*EXCERPT PROVIDED*

Although we have talked about reducing packaging, we have not talked about reducing the number of things that come in packages. While moving incrementally can be beneficial, sometimes it might be better to look at where things are going ultimately and considering that we might not be on the right path at all. We might get very good at eliminating packaging or making our washing machines more efficient, but we might have to do something quite dramatically different - particularly in view of the huge explosion of growth in consumption in developing countries. Many of us are assuming that the best path is the same path, trodden in a more efficient manner. But it might be quite a different path.
Freya Marsden (Department of Premier and Cabinet, Victoria): I wish to make a comment about the type of information we use and the importance of getting that information strictly correct. If we have information which is proven wrong at a later stage, that can be extremely damaging. I know that the environment and related issues can be very emotional at times, but if we use information that is not accurate and it is later proved to be inaccurate, this totally undermines the cause.
Stephen Boyden: I wish to respond quickly to some points relating specifically to my presentation. Had I been able to choose my subject I would have talked about the type of matter you have just raised - the process of reform and change - because that is the real challenge. But I was asked to talk about the need for change and I did.
Some important points have been raised. One was the relationship between values and that aspect of culture on the one hand and the economic system of which we are a part on the other. That relationship is very interesting and important. We are, in a sense, locked into a system which has grown up over the years, and I can't help feeling that had people like Adam Smith and maybe Karl Marx had a better grasp of the interest not just in production and consumption, but also the other aspects of the system, including the sensitivities of the living systems on which we depend, a significantly different strategy might have emerged and we would not be having these problems. Nevertheless, my impression still is that there is a need for a greatly improved understanding in the dominant culture of the nature of the situation. Again, many of the assumptions of that culture, relating to growth and so on, are simply not consistent with ecological realities.

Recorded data

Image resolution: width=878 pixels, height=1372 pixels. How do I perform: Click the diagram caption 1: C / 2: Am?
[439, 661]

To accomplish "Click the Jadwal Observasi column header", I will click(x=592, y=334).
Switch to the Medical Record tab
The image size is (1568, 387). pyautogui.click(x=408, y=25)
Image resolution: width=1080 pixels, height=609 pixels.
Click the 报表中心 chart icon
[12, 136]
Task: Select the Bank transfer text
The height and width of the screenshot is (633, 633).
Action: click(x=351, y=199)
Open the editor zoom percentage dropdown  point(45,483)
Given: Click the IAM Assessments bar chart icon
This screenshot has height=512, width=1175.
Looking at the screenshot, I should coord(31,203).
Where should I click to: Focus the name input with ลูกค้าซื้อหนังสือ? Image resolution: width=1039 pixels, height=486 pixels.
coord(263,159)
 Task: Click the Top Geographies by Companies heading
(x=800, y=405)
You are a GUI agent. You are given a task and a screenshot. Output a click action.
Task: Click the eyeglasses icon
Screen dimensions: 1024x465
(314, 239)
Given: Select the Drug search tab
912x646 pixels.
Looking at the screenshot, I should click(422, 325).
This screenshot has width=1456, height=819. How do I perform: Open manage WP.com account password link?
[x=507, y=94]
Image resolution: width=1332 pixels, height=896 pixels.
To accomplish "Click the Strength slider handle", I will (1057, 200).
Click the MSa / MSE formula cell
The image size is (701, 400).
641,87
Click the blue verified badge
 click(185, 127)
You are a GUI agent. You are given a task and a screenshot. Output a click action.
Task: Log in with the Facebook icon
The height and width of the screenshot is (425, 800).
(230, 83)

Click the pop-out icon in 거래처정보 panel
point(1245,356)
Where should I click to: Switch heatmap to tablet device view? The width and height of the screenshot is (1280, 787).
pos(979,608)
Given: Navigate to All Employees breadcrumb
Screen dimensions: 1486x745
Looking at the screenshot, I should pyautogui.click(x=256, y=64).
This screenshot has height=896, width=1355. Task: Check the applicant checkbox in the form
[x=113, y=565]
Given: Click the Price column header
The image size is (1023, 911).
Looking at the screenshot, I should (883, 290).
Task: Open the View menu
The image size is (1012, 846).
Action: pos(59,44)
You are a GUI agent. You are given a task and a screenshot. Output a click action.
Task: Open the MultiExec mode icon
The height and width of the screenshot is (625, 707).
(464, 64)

*SET PROBLEM*
Write the next part of the discussion transcript on consumption and the need for cultural change, starting right after its last sentence.

*EXERCISE ANSWER*
I strongly support the comments that have been made about information and learning. It is not just a question of telling people that their values are wrong - that never works. Also it is certainly not just a matter of informing them - that does not work either. In Canberra we have a community organisation involving a lot of academics, called Nature and Society Forum - with emphasis on the word 'forum' - which aims to provide a framework for people who want to learn - we call them CIPs, concerned interested persons - to come and get the information they want and then to debate and discuss its meaning for themselves and for society as a whole. It also aims to bring together people with different viewpoints. We have done this in a magazine. We had one issue on the greenhouse effect, which had some scientific input and contributions from the Right, the Left, environmentalists and others on the implications of all this. If anyone is interested in this organisation they should let me know. It is aiming to do all the things we have been talking about.
Jeanette Haycocks (Australian Bureau of Statistics): The point has been raised about the sorts of information we need. One information tool that I have come across that I think would be very valuable as a basis of the sort of analysis that people want to do is the use of satellite accounts linked to the national accounts. There are different types of satellite accounts that one can link in - for example, social accounts. Instead of the economy just sitting there as an end in itself, it becomes accountable to the kind of social needs that the economy is meeting. One can then also link in environmental accounts, preferably through a set of physical accounts which show the flow of resources through the economy and the emissions at the other end, to understand what the economy is using in resources and the type of pollutants that are resulting. One can then look at the efficiency of the economy in terms of the delivery of social objectives, and of costs and one can look at matters such as pricing, tax, subsidies and even regulations and see the impact that they will have on the economy, the environment and socially. It is a system that will not necessarily give one the answers, but it will give the information base so that one can go ahead and ask the questions that will give the answers.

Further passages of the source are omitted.